• SUPPLIED RECORDS
· · · ·
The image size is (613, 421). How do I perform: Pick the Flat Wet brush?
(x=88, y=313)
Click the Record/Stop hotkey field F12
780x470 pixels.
· · · ·
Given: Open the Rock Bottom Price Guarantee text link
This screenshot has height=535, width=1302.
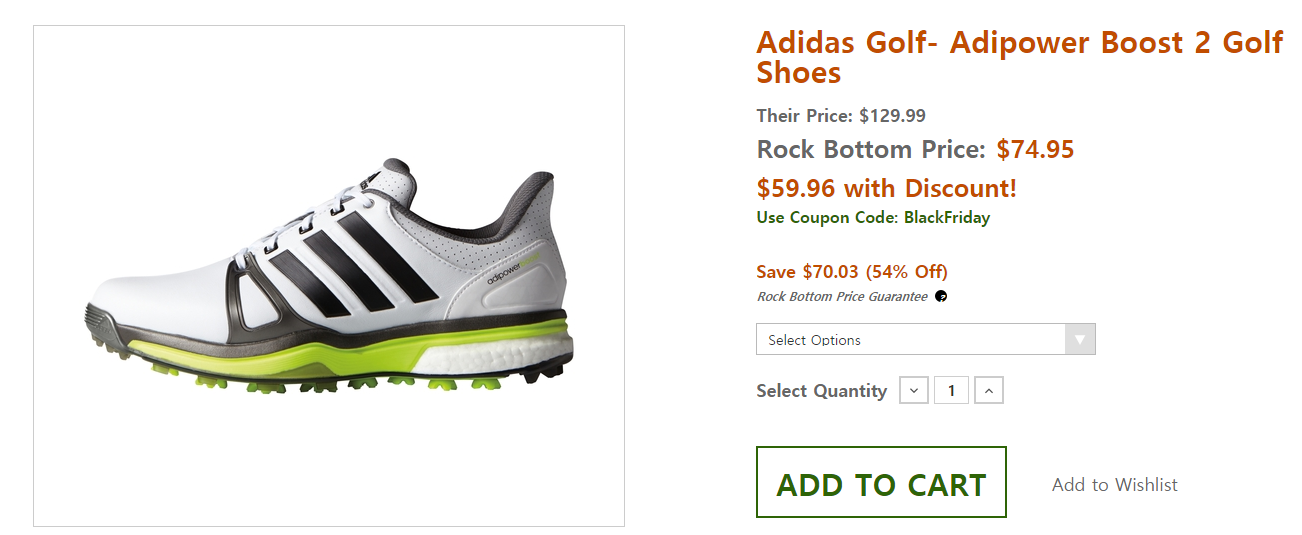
· · · ·
• DIRECTIONS FOR THIS TASK
Return the listing lines unchanged, beginning at the line that contains "Given: Open the" and ending after the line that contains "This screenshot has height=535, width=1302.".

• EXERCISE OUTPUT
Given: Open the Rock Bottom Price Guarantee text link
This screenshot has height=535, width=1302.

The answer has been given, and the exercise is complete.